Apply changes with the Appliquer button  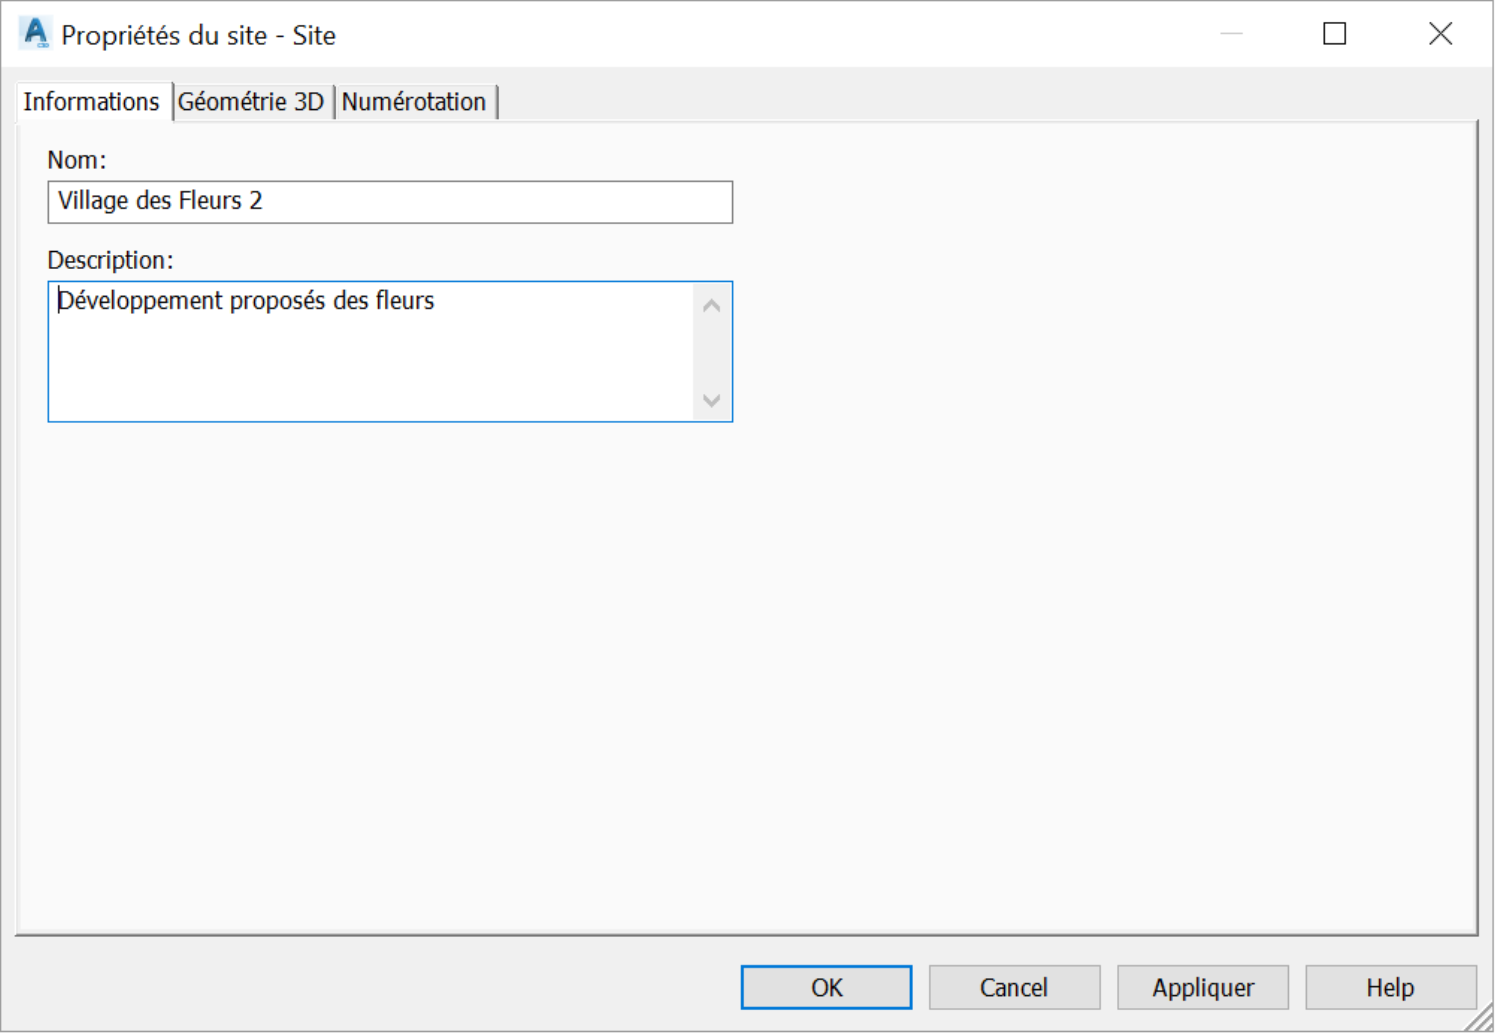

---

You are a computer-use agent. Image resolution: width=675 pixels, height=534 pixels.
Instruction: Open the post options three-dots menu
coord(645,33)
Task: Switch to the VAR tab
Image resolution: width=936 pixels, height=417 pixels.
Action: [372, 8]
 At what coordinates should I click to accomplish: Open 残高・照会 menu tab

...

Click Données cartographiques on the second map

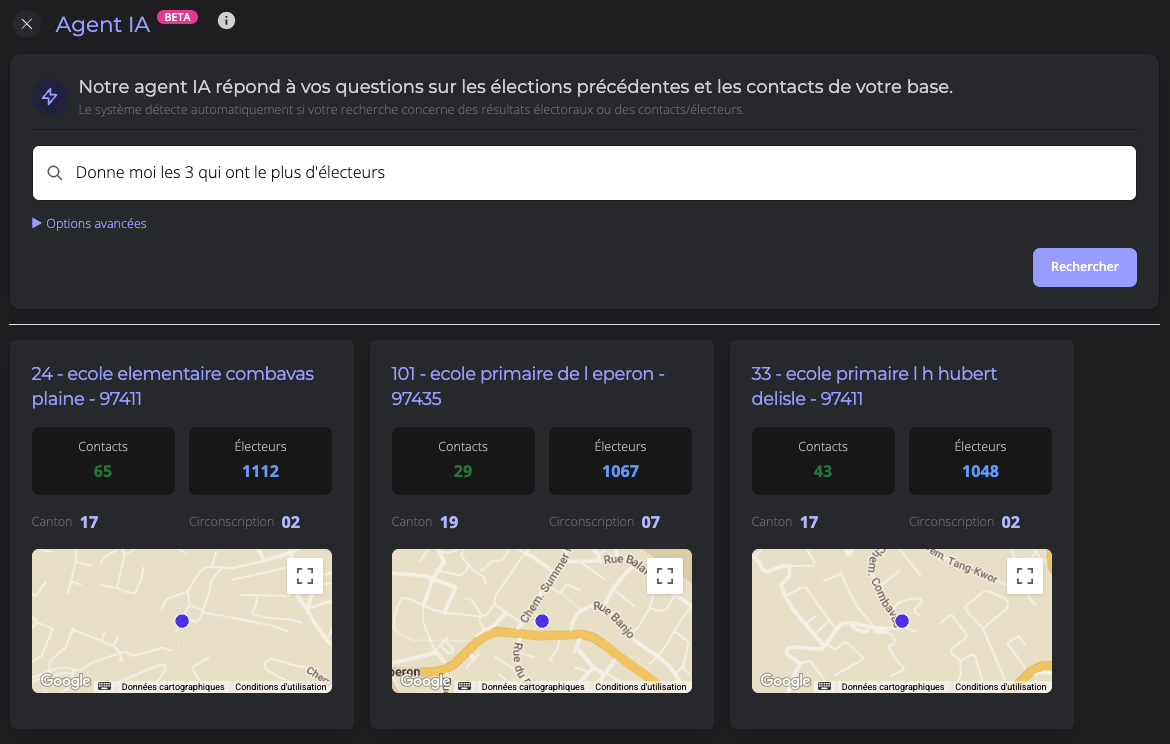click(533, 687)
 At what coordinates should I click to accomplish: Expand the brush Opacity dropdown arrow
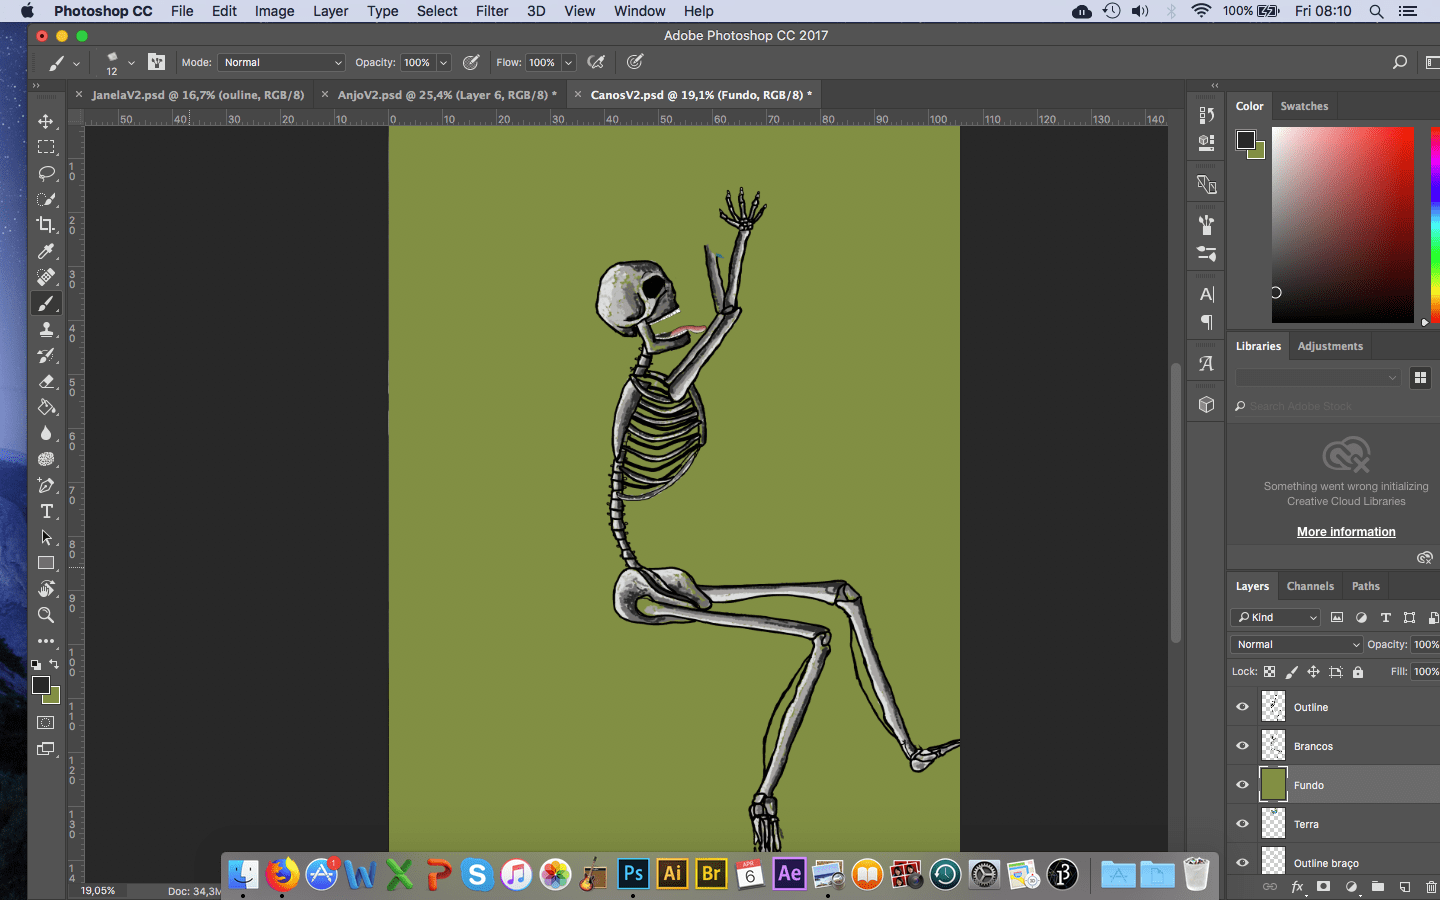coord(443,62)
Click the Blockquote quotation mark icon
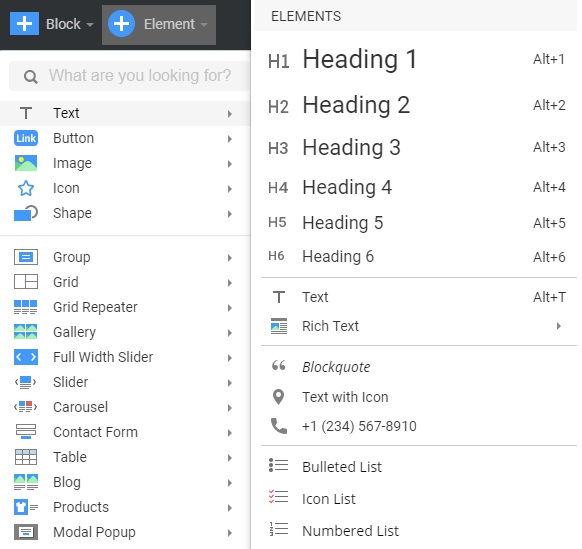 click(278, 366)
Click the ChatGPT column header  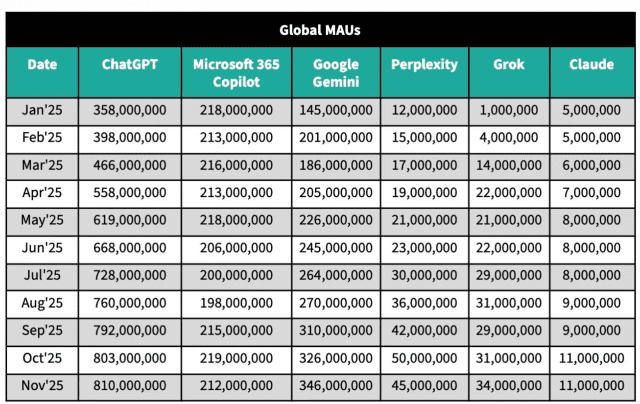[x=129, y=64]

> [REQUIRED ACTION]
In the material above, find the line containing "Instruction: Open the" and the line containing "At what coordinates should I click to accomplish: Open", then write out exactly those two lines and every line between them, and nothing more.

> [EXPECTED OUTPUT]
Instruction: Open the post options three-dots menu
coord(645,33)
Task: Switch to the VAR tab
Image resolution: width=936 pixels, height=417 pixels.
Action: [372, 8]
 At what coordinates should I click to accomplish: Open 残高・照会 menu tab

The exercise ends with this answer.